ASSIGNMENT: The answer must be every line of the records below that holds the word "Given".

AVAILABLE DATA:
+===+

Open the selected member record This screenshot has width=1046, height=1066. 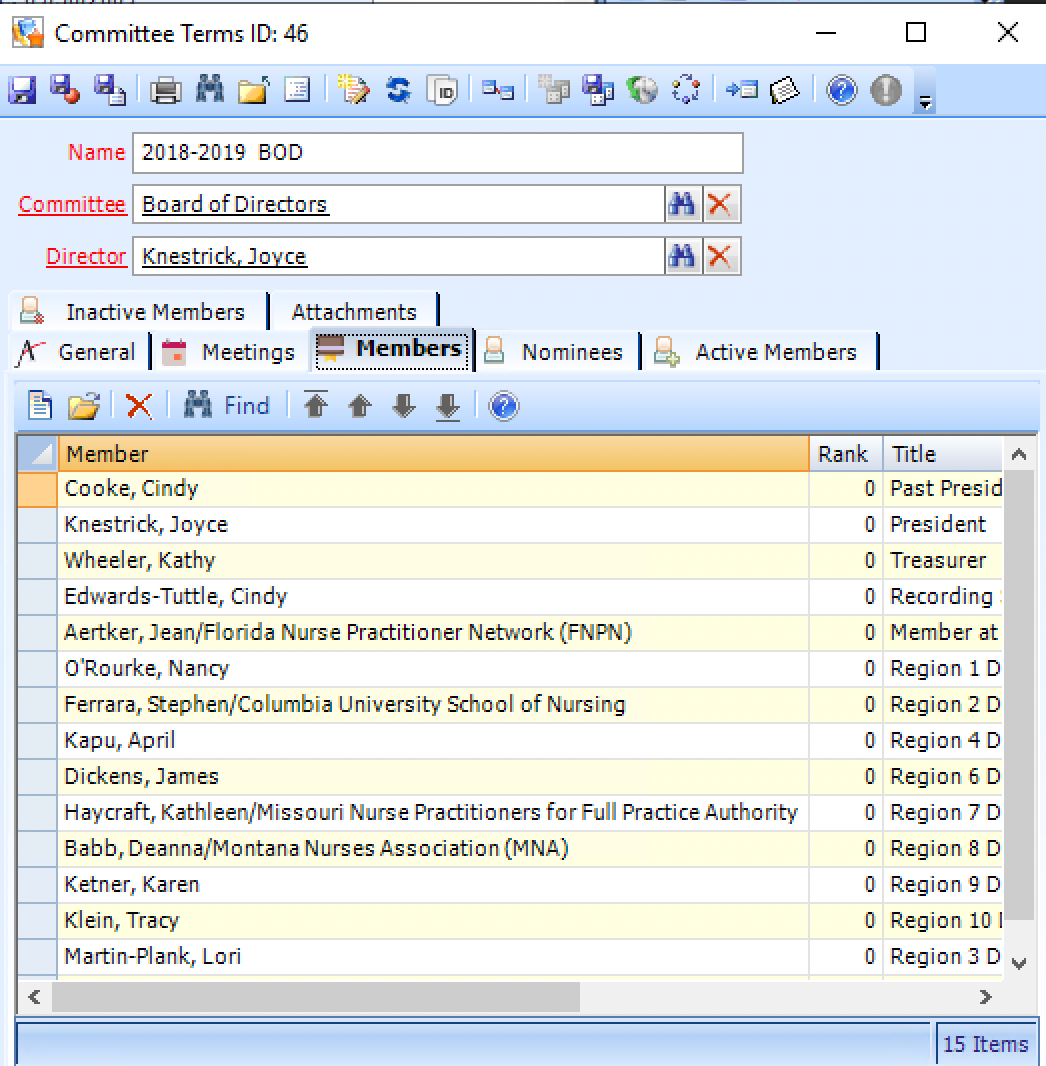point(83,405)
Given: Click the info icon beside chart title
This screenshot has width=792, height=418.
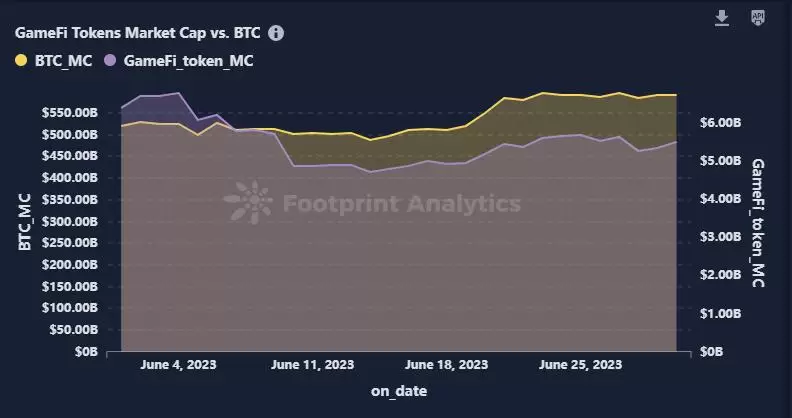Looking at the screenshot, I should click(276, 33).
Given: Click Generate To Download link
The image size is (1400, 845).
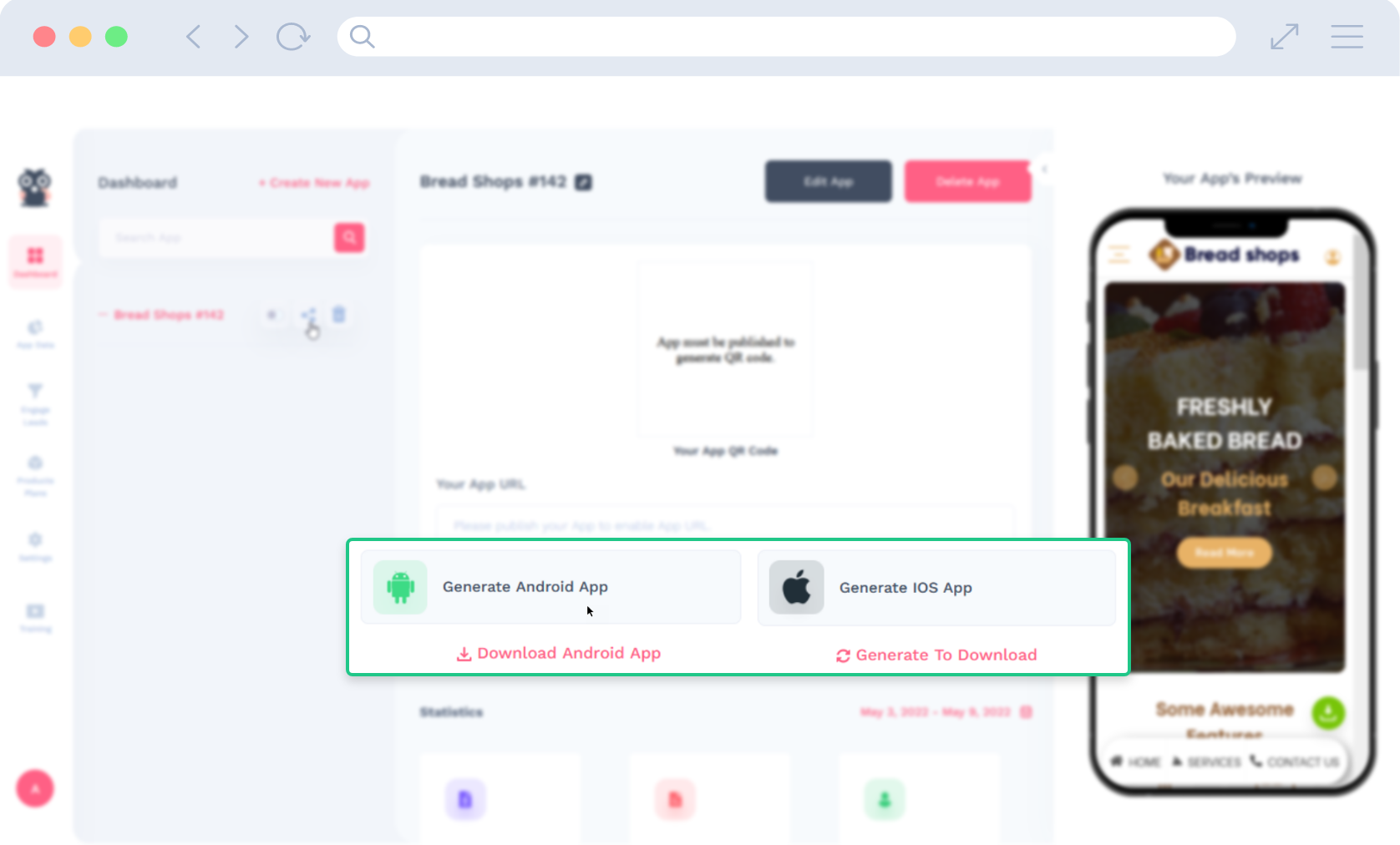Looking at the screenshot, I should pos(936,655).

+===+

TASK ANSWER:
Given: Click the info icon beside chart title
Given: Click Generate To Download link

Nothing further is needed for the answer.